Meno di tre giorni a VinItaly, la kermesse veronese punto d’incontro obbligato per quanti vogliono presentare o conoscere in diretta l’offerta enologica della vendemmia 2016. La 51° edizione (9-12 aprile) si preannuncia con superfici espositive al massimo delle potenzialità e dati partecipativi in crescendo, talché gli espositori sono stimati in 4.700 presenze, comprendendo i partecipanti all’area Sol e la folta rappresentanza estera proveniente da decine di paesi.
Ricco il calendario delle iniziative dentro e fuori Salone, con la città e d’intorni di Verona che si preparano ad accogliere alcune centinaia di migliaia di visitatori, tra buyer, professionisti del bere, turisti e semplici estimatori del nettare bacchico.

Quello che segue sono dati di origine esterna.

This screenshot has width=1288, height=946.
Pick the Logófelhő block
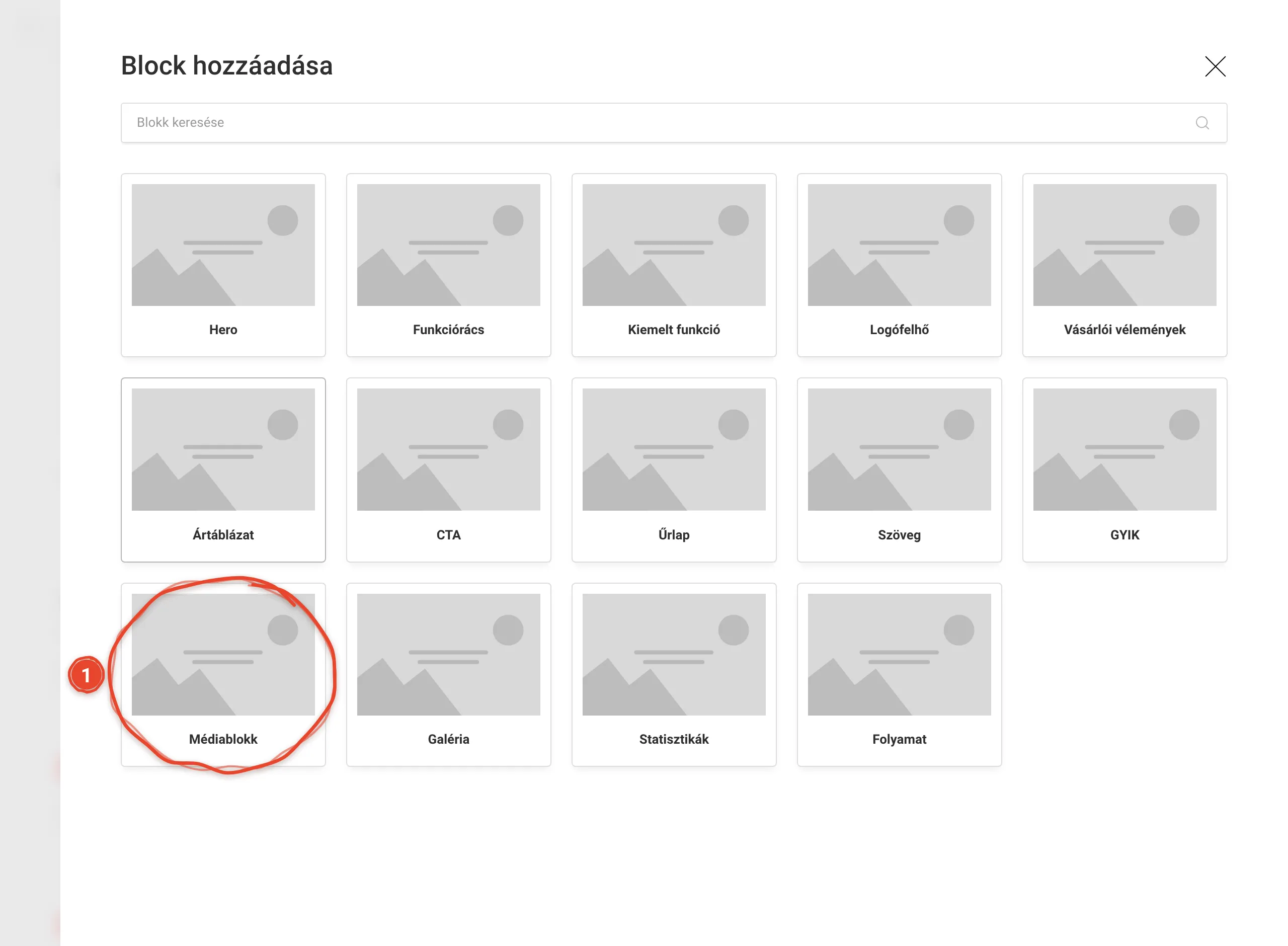[899, 265]
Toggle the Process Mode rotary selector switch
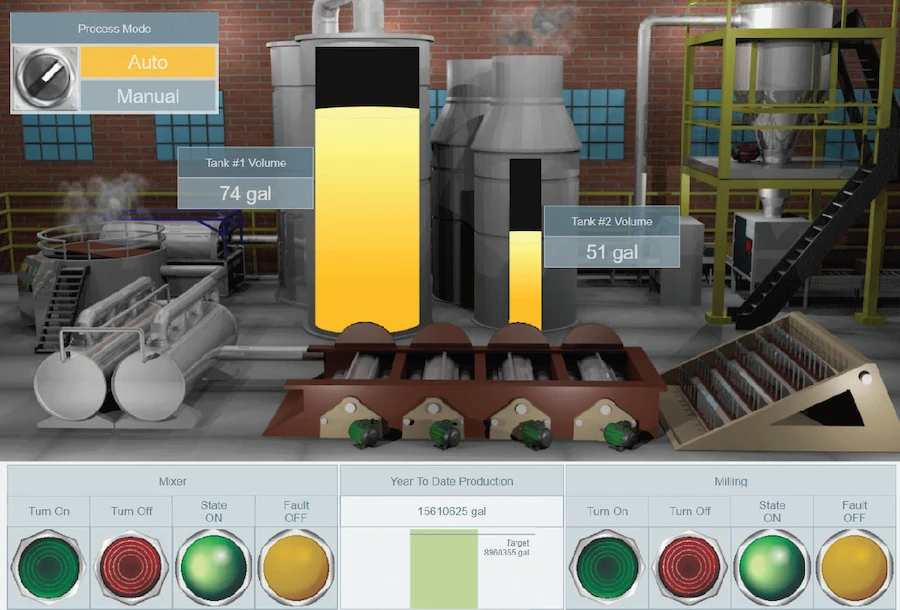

Un appuntamento di festa, dunque. Ma anche palcoscenico d’arte e rivelatore di tendenze del buon bere. Anche se il segreto più intimno di VinItaly resta quel suo essere disvelatore di umori dei protagonisti di un settore che fa parlare molto di sé. E che crea reddito. Per questo si sentirà dire subito che la congiuntura italiana avverte dei risvegli (davvero timidi) e che l’export vinicolo continua a essere tonico: 4,6 miliardi di euro nel 2016, che è da record. Grazie anche all’effetto Prosecco.
Bene, quindi. Anzi, no, male.
Con Trump che minaccia muri e ritorsioni doganali anche su prodotti della filiera alimentare, c’è poco da stare tranquilli. Persino nell’Unione europea, sulla scia di Brexit, si avvertono folate involutive. Che Bruxelles cerca con la forza dei singoli paesi di tamponare.
Come c’è da credere farà il responsabile della Politica agricola nazionale, il ministro Maurizio Martina, quando probabilmente ribadirà un suo concetto già espresso sulla centralità di VinItaly, quale “capitale della nuova Politica agricola comunitaria”.
A Verona sentiremo la replica del Commissario per l’Agricoltura Ue, l’irlandese Phil Hogan.